Task description: Change "Terms and Conditions" to "Terms of Service" in the rows from the line with "Track Order (42, 2070)" to the line with "Be Our VIP (40, 2088)", and write out only those lines again with nothing else altered.

Material provided:
━━━━━━━━━━━━━━━━
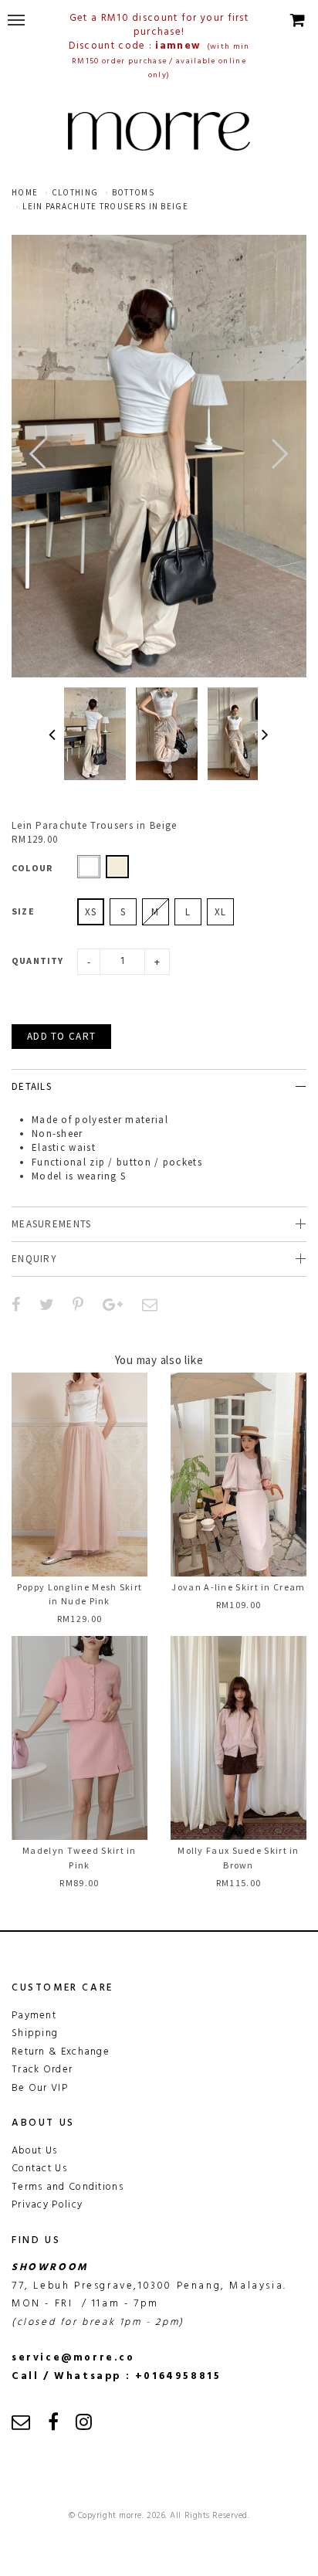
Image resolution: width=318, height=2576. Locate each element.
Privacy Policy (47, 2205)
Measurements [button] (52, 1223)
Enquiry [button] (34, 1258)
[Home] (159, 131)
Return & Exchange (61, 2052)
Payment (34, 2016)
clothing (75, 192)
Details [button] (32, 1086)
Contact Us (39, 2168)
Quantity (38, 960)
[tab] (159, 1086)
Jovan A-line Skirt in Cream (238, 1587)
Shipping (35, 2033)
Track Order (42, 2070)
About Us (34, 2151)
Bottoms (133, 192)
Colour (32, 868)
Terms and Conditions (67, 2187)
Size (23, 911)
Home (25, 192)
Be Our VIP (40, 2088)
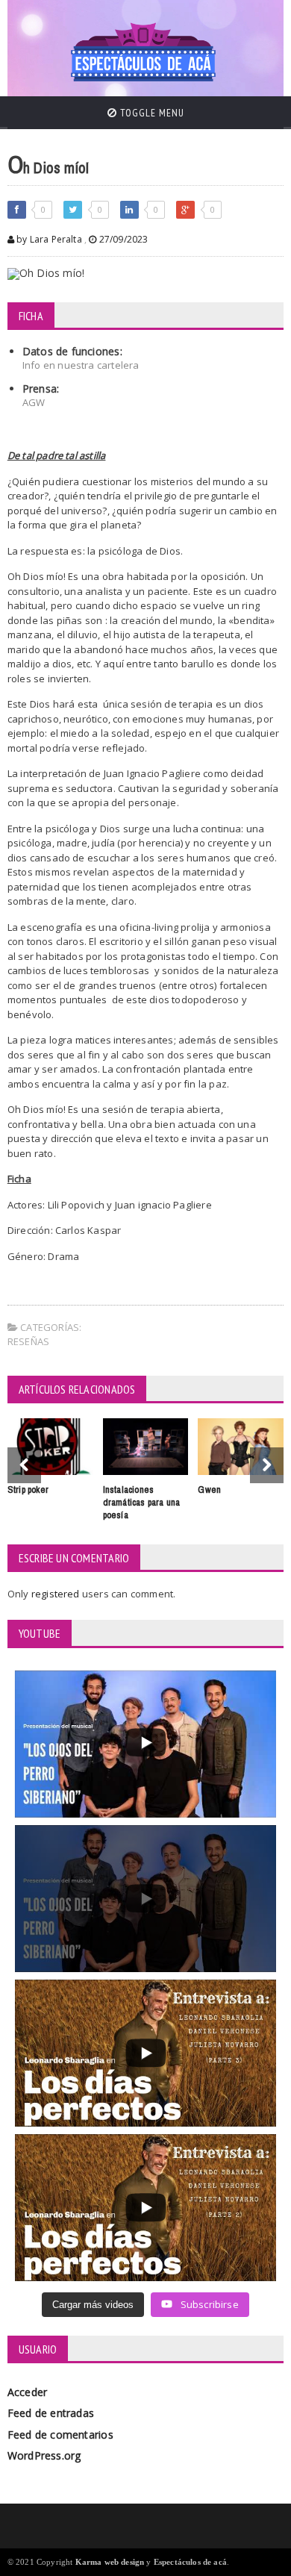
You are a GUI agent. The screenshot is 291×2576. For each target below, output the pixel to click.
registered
━━━━━━━━━━━━━━━━
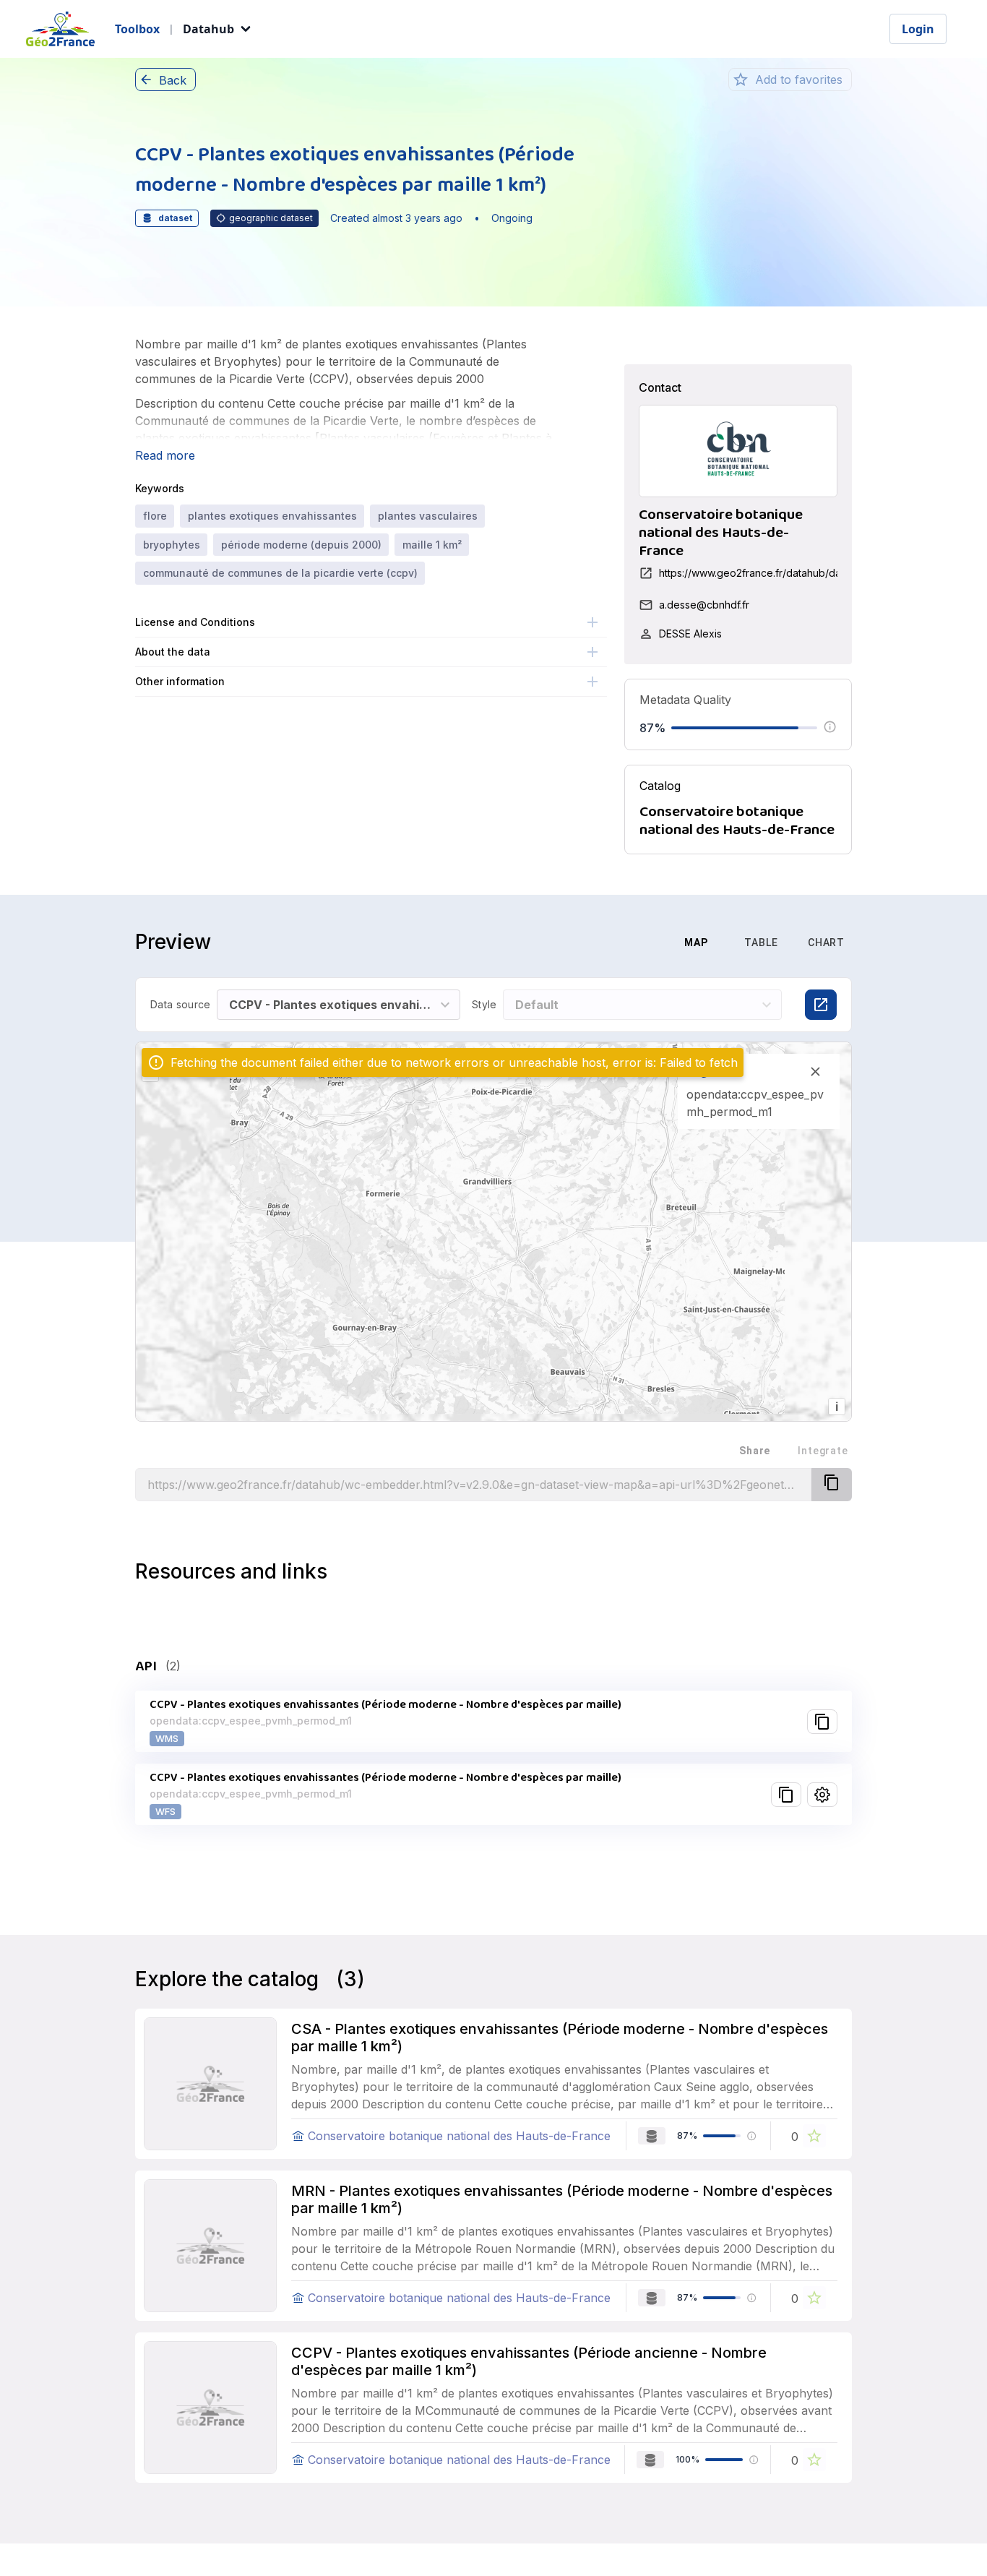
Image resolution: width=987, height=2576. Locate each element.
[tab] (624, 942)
━━━━━━━━━━━━━━━━
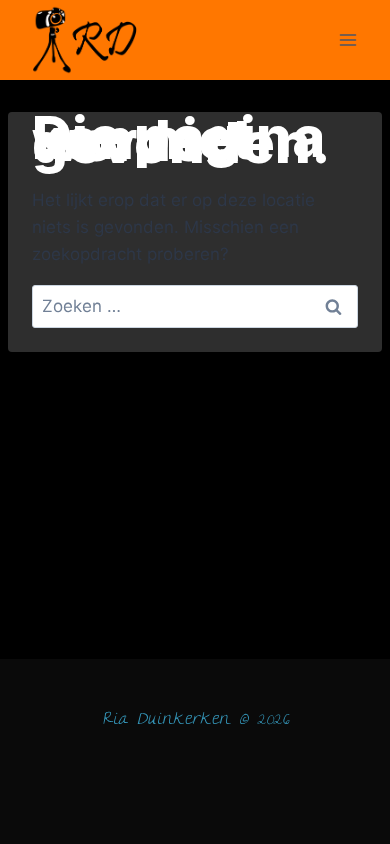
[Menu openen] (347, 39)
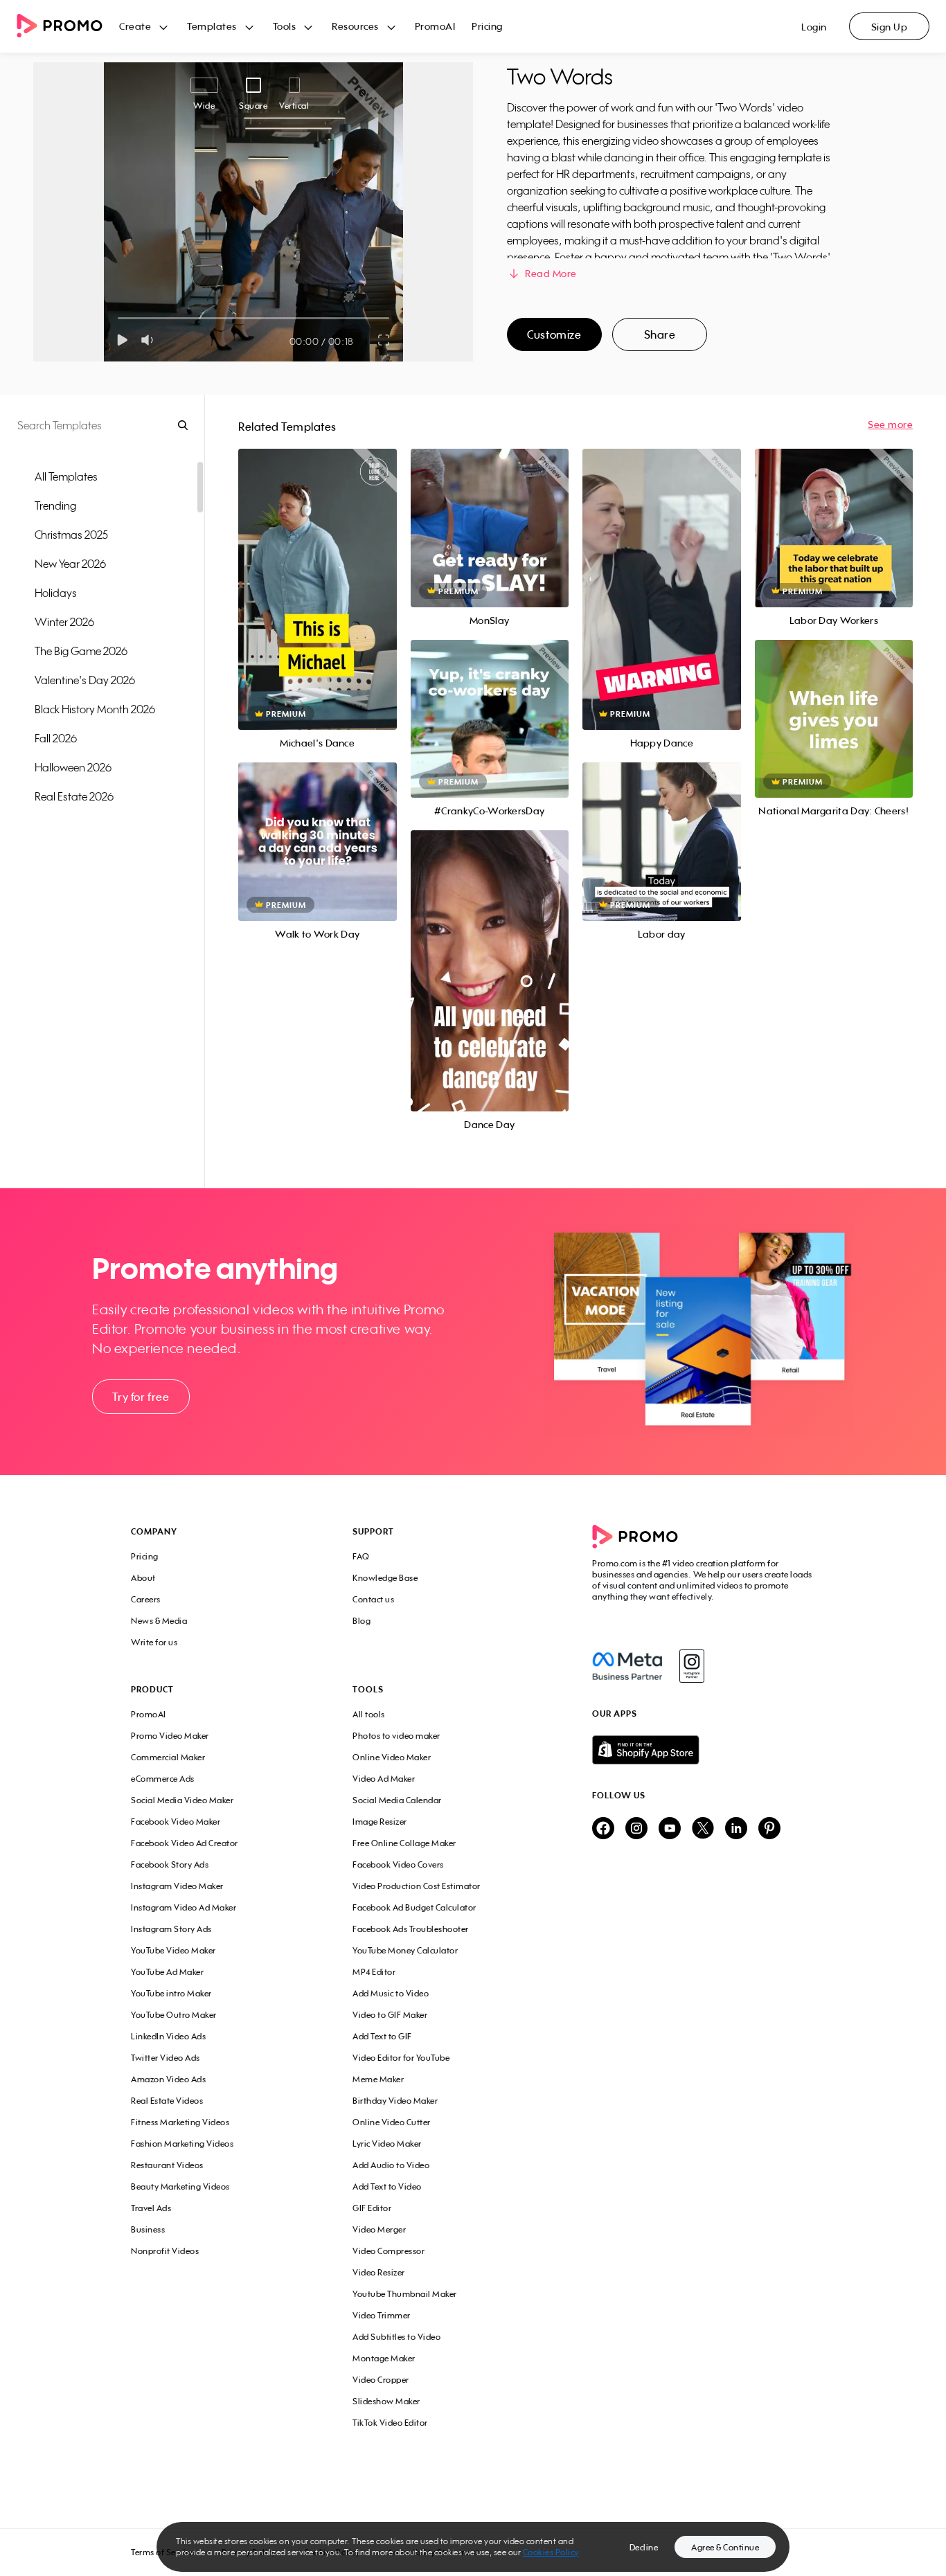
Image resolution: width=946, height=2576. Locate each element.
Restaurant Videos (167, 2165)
━━━━━━━━━━━━━━━━
Correct response:
Track Order (42, 2070)
About Us (34, 2151)
Bottoms (133, 192)
Colour (32, 868)
Terms of Service (67, 2187)
Size (23, 911)
Home (25, 192)
Be Our VIP (40, 2088)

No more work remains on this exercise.